Survival Rate For Patients With Prostate Cancer Metastasis Higher When The Liver Is Not Involved
Given a diagnosis of cancer, most patients immediately ask, "Can it be cured? How much time do I have?" And in a new analysis, Duke Cancer Institute researchers say where prostate cancer metastasizes, or spreads, will directly impact a man’s survival time. Patients with metastasis to the lymph alone survive the longest overall, their report indicates. When the liver becomes involved men fare the worst, while those patients who develop a lung or bone metastasis fall in the middle.
"This study is important because of the large number of men that we have analyzed, and confirms that site of metastases is an important factor for survival," Dr. Susan Halabi, a professor of biostatistics, told Medical Daily in an email.
The prostate is a gland found only in men. It sits beneath the bladder and surrounds the urethra, which is the tube that carries urine and semen through the penis. Usually the size and shape of a walnut, the prostate gland makes semen, the fluid that carries sperm. When a man develops prostate cancer, the website of Prostate Cancer UK explains, some men will show no signs of disease, while others may experience one or some of these symptoms:
- a need to pee more often, especially at night
- difficulty starting to urinate
- straining, or taking a long time to finish
- a weak flow
- a feeling that the bladder hasn’t emptied properly
- a need to rush to the toilet, and the occasional leak
- dribbling urine
Risk factors include older age, a family history, high body weight, and ethnicity. Black men are more likely and Asian men are less likely to be diagnosed with the disease compared to white men, past research indicates.
Castration-Resistant Disease
Because male sex hormones, called androgens, fuel the fire of prostate cancer, a common treatment strategy is to lower a man’s androgen levels. This is done either through surgery or with drugs. If the cancer spreads beyond the prostate, a doctor will often recommend continuing hormone therapy but, for many men, their metastatic prostate cancer will soon become a castration-resistant disease. What this means is the cancer will grow and spread despite being deprived of the hormone it likes.
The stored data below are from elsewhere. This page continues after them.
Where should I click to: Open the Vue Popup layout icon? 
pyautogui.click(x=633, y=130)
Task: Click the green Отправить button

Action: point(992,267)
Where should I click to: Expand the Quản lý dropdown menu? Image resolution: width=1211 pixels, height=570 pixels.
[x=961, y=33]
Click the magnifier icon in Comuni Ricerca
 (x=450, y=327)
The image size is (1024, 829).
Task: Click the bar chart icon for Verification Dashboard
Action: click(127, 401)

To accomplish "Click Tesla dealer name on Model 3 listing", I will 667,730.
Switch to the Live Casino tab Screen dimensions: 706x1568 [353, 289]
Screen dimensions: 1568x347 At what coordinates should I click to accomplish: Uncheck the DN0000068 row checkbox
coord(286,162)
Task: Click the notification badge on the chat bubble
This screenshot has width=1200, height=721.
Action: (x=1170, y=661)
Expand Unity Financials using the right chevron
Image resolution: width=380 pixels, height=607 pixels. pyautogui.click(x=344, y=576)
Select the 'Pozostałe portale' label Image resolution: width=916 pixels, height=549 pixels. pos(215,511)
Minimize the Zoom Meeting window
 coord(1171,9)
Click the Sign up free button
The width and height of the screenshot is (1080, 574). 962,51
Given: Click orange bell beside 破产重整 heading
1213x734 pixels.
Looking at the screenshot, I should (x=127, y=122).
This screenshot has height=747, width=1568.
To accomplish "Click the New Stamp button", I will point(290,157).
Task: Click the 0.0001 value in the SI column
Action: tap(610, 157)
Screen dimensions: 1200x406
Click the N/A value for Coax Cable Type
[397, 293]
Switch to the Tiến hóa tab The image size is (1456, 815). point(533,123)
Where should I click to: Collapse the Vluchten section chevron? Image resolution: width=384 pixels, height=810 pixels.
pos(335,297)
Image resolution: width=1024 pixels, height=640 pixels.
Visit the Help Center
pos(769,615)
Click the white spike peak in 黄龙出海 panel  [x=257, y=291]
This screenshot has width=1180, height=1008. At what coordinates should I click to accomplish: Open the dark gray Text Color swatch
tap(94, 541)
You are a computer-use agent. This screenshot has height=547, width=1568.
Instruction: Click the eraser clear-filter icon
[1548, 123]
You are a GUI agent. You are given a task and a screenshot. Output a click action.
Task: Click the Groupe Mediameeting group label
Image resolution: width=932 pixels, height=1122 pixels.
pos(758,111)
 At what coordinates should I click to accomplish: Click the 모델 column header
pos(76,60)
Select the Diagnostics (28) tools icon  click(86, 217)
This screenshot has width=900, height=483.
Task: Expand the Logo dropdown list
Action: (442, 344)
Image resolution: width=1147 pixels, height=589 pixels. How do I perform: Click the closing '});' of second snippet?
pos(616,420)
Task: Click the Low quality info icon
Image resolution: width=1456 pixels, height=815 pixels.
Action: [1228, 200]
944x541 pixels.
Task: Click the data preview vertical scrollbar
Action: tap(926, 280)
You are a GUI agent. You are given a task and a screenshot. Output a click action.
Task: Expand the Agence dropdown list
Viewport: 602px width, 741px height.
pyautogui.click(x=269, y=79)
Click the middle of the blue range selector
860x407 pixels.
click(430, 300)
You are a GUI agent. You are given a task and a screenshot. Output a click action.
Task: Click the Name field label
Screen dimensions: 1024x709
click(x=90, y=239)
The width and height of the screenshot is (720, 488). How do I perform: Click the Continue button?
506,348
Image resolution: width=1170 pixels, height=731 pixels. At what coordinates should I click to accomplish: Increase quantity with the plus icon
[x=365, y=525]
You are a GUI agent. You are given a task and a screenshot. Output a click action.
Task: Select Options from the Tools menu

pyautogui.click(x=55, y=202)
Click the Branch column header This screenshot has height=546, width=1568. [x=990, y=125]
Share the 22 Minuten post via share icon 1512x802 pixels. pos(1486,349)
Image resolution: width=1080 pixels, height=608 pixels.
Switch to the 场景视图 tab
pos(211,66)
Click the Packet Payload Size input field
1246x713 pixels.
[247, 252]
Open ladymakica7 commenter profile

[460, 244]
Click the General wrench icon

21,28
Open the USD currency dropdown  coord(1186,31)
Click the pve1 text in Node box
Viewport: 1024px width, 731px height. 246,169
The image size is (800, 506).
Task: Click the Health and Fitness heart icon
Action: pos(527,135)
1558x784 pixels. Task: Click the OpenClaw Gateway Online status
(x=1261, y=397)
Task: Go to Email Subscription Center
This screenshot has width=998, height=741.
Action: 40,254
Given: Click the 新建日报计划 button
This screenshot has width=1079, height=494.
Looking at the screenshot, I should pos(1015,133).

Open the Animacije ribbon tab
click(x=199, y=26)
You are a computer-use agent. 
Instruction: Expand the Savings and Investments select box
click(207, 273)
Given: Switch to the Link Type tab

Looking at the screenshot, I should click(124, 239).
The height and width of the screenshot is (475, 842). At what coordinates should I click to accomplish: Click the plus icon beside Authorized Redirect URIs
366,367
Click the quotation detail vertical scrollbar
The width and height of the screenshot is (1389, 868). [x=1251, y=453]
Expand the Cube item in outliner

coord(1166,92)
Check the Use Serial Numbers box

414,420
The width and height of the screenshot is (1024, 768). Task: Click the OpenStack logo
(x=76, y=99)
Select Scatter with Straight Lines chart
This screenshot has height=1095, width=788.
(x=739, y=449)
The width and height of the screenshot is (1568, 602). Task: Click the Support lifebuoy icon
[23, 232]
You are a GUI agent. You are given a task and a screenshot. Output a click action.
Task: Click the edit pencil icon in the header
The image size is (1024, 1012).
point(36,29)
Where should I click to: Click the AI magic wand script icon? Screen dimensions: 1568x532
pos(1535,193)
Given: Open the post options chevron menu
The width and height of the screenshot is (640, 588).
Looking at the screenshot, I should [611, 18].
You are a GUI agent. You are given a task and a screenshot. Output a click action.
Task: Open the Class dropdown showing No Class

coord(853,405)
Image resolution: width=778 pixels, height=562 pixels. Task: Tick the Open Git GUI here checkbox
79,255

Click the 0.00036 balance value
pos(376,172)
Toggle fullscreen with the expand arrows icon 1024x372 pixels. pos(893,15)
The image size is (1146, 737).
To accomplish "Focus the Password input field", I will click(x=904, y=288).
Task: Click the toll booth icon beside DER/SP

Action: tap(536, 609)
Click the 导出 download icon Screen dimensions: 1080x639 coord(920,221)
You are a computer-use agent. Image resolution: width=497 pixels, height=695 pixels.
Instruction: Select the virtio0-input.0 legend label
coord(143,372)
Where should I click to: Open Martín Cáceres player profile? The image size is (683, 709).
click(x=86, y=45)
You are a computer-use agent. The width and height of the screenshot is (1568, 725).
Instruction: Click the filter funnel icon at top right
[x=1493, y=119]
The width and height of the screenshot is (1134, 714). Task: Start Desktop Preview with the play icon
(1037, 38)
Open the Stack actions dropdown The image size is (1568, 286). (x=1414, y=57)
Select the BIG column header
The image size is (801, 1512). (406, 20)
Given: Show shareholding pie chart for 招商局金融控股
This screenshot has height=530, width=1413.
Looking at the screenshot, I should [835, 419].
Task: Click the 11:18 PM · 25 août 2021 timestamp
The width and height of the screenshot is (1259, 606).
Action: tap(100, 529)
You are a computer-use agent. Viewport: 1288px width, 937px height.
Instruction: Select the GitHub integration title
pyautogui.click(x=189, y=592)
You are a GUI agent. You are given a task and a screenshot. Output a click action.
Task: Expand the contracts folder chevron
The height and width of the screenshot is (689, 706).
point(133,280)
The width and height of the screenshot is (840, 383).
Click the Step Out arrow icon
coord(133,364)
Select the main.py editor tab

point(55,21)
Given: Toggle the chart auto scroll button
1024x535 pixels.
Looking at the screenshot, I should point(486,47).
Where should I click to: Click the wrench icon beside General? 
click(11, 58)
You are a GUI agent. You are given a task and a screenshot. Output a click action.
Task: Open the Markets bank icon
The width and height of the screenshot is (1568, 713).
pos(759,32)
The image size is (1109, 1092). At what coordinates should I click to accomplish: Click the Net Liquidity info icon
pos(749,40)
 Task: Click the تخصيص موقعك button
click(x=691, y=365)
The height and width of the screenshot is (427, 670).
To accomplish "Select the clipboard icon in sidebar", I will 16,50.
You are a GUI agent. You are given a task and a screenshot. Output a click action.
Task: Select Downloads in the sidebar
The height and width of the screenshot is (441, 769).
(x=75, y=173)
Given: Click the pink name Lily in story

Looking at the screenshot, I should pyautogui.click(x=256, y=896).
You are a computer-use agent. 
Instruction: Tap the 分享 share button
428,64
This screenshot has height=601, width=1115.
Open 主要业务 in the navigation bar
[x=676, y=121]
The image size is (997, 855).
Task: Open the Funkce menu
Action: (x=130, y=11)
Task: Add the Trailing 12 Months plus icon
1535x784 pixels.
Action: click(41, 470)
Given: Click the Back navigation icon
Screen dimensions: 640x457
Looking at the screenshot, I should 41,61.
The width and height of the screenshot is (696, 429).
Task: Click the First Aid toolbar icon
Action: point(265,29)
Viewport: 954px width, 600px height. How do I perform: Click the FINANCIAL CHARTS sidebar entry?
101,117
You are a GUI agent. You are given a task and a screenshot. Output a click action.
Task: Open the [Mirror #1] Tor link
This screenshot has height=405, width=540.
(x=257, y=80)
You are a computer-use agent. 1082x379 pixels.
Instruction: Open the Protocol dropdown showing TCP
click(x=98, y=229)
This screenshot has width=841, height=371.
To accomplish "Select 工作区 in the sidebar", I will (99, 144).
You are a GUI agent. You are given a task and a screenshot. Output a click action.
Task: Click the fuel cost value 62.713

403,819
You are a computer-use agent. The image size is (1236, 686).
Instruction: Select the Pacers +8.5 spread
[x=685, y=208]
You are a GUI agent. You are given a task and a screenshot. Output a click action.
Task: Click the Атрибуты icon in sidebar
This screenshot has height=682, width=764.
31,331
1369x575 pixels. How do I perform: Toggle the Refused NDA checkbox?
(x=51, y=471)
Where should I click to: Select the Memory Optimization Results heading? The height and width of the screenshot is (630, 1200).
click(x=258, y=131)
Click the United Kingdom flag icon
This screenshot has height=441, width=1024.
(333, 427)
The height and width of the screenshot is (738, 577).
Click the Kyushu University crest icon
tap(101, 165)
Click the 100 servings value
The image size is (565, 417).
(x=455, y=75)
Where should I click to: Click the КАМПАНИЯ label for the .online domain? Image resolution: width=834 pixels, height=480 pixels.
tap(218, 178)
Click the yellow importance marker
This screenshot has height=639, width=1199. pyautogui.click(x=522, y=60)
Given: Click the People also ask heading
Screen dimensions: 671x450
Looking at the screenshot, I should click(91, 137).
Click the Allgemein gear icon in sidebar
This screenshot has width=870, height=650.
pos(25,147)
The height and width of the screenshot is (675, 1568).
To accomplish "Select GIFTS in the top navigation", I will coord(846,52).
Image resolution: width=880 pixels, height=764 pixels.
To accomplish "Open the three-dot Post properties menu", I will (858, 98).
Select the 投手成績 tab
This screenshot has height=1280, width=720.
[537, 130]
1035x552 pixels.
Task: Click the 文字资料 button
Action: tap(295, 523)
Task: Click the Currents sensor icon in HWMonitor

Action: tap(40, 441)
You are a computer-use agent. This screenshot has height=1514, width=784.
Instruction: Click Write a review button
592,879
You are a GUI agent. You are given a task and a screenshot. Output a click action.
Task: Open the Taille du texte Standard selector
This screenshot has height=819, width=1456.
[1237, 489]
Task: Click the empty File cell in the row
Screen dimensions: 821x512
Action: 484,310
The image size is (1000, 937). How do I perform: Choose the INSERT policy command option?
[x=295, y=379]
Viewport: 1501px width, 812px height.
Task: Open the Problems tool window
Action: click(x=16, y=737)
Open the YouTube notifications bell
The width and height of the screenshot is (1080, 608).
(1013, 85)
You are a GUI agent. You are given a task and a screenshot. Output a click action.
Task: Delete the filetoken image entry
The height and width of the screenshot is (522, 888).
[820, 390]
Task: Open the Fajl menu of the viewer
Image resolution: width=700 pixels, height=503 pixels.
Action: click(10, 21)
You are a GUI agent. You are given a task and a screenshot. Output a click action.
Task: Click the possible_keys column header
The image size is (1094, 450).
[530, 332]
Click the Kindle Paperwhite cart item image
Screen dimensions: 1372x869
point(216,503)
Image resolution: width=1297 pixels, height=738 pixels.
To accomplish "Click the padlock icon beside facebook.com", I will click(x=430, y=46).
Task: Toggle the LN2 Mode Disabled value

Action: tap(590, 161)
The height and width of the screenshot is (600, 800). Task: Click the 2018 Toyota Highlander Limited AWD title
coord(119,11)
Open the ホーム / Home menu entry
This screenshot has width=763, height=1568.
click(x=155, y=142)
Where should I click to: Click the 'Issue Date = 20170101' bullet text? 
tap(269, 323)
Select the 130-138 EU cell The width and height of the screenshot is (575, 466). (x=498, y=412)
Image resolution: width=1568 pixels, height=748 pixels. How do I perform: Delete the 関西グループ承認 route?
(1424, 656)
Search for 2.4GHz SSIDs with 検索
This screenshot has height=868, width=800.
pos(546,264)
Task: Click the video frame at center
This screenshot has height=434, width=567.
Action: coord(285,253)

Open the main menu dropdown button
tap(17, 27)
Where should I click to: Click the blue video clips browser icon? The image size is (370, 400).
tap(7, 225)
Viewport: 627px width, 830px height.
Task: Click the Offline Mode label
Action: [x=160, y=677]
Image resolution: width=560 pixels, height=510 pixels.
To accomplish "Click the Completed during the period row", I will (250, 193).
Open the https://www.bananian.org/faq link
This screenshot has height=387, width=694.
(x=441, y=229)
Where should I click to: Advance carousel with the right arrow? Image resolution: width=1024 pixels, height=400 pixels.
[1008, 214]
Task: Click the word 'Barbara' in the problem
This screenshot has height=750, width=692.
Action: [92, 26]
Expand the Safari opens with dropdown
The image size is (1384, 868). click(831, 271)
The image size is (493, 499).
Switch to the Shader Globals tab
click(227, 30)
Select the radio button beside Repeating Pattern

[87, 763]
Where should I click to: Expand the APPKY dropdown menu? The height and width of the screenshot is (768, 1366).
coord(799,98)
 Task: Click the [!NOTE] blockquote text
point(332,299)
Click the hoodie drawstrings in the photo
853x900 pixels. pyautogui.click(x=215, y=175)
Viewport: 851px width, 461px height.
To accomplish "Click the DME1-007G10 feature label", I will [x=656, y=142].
So, what happens to patients with castration-resistant prostate cancer? Halabi and her colleagues compiled a massive amount of data from nine separate clinical trials involving a total of 8,820 men. The researchers then categorized each patient’s site of metastasis, noting whether the disease spread to the lymph node only, the lymph plus bone, the lung, or the liver.
Nearly three-quarters of the patients had bone metastases. Their median survival rate was just over 21 months.
The longest survival time was for men with lymph involvement only; this group, representing just over 6 percent of the total, had a median survival rate of 32 months.
Men with lung metastases (nearly 9 percent of the total group) had a median survival time of 19 months. Finally, 8.6 percent of the patients — men with liver metastasis — had the worst median survival of nearly 14 months.
"Historically, men with advanced prostate cancer had a median survival of 12 months," said Halabi. "These days the median survival time in this group of men treated with docetaxel [a type of chemotherapy] is 22 months and anywhere up to 36 months. This information could be used to help guide treatment approaches using either hormonal therapy or chemotherapy."
To learn more about prostate cancer, the American Cancer Society is an excellent source of easy-to-read information.
Source: Halabi S, Kelly WK, Ma H, et al. A Meta-Analysis Evaluating the Impact of Site of Metastasis on Overall Survival in Men with Castration-Resistant Prostate Cancer. Journal of Clinical Oncology. 2016.
Note: Comments from Dr. Halabi were added to this story shortly after publication.